Single Ascending and Multiple-Dose Trial of Zerlasiran, a Short Interfering RNA Targeting Lipoprotein(a): A Randomized Clinical Trial

Abstract

Importance: Lipoprotein(a) is a causal risk factor for atherosclerotic cardiovascular disease (ASCVD) and calcific aortic stenosis, with no pharmacological treatments approved by regulatory authorities.

Objectives: To assess the safety and tolerability of zerlasiran, a short interfering RNA targeting hepatic synthesis of apolipoprotein(a), and effects on serum concentrations of lipoprotein(a).

Design, setting, and participants: Single- and multiple-dose study in healthy participants and patients with stable ASCVD, respectively, with lipoprotein(a) serum concentrations greater than 150 nmol/L, conducted at 7 research sites in the US, the Netherlands, UK, and Australia between November 18, 2020, and February 8, 2023, with last follow-up on August 23, 2023.

Interventions: Participants were randomized to receive (1) a single subcutaneous dose of placebo (n = 8), zerlasiran 300 mg (n = 6) or 600 mg (n = 6); or (2) 2 doses of placebo (n = 9), zerlasiran 200 mg (n = 9) at a 4-week interval or 300 mg (n = 9) or 450 mg (n = 9) at an 8-week interval.

Main outcomes measures: The primary outcome was safety and tolerability. Secondary outcomes included serum levels of zerlasiran and effects on lipoprotein(a) serum concentrations.

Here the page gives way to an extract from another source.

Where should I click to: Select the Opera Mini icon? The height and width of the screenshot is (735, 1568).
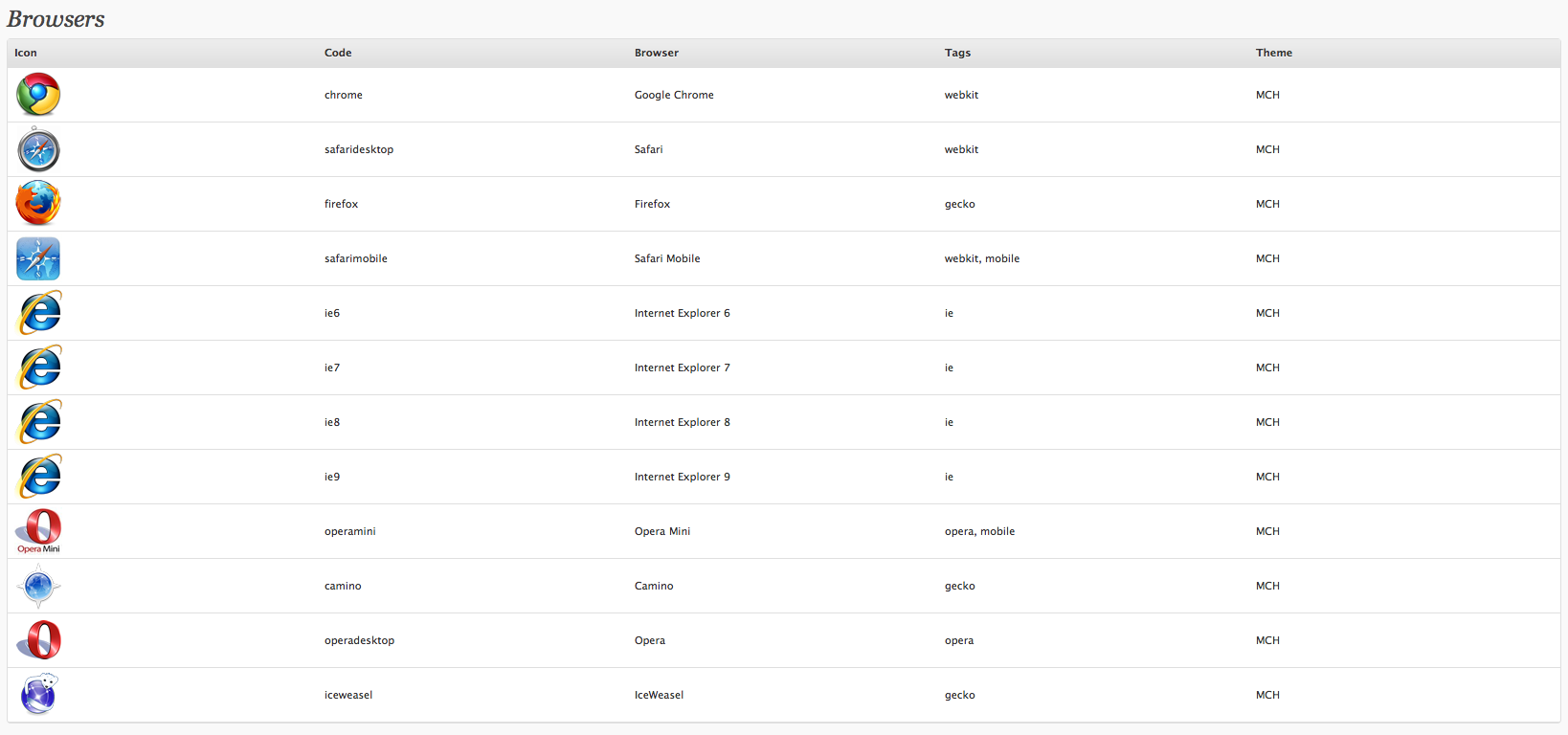tap(38, 531)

Results: Among 37 patients in the multiple-dose group (mean age, 56 [SD, 10.4] years; 15 [42%] women), 36 completed the trial. Among 14 participants with extended follow-up after single doses, 13 completed the trial. There were no serious adverse events. Median baseline lipoprotein(a) concentrations in the multiple-dose group were 288 (IQR, 199-352) nmol/L. Median changes in lipoprotein(a) concentration at 365 days after single doses were 14% (IQR, 13% to 15%) for the placebo group, -30% (IQR, -51% to -18%) for the 300 mg of zerlasiran group, and -29% (IQR, -39% to -7%) for the 600-mg dose group. After 2 doses, maximal median changes in lipoprotein(a) concentration were 19 (IQR, -17 to 28) nmol/L for the placebo group, -258 (IQR, -289 to -188) nmol/L for the 200 mg of zerlasiran group, -310 (IQR, -368 to -274) nmol/L for the 300-mg dose group, and -242 (IQR, -343 to -182) nmol/L for the 450-mg dose group, with maximal median percent change of 7% (IQR, -4% to 21%), -97% (IQR, -98% to -95%), -98% (IQR, -99% to -97%), and -99% (IQR, -99% to -98%), respectively, attenuating to 0.3% (IQR, -2% to 21%), -60% (IQR, -71% to -40%), -90% (IQR, -91% to -74%), and -89% (IQR, -91% to -76%) 201 days after administration.

Conclusions: Zerlasiran was well tolerated and reduced lipoprotein(a) concentrations with infrequent administration.

Trial registration: ClinicalTrials.gov Identifier: NCT04606602.

Figure 1.. Disposition of Healthy Participants in the Single-Dose Cohort and Patients With Atherosclerotic Cardiovascular Disease in the Multiple-Dose Cohort

^aPrimary analysis reported previously. ^bOne participant in the 300-mg dose group only had follow-up to day 180 of the planned 365 days and then declined further participation. ^cOne participant in the single-dose pooled placebo group did not consent to 365 days of follow-up. ^dOne participant did not complete day-60 dosing and was excluded from the efficacy analyses but included in the safety assessments.

Figure 2.. Percent Change in Lipoprotein(a) Serum Concentrations Following Zerlasiran Administration

A, Dashed lines indicate previously reported data for change in lipoprotein(a) concentrations during the first 150 days following administration. Observed lipoprotein(a) values and absolute changes are reported in eFigure 4 and eTable 2, respectively, in Supplement 3. B, Observed lipoprotein(a) values and absolute changes are reported in eFigure 5 and eTable 3, respectively, in Supplement 3.

Figure 3.. Waterfall Plot Showing Distribution of Lipoprotein(a) Responses

^aPatient did not complete day-60 dosing.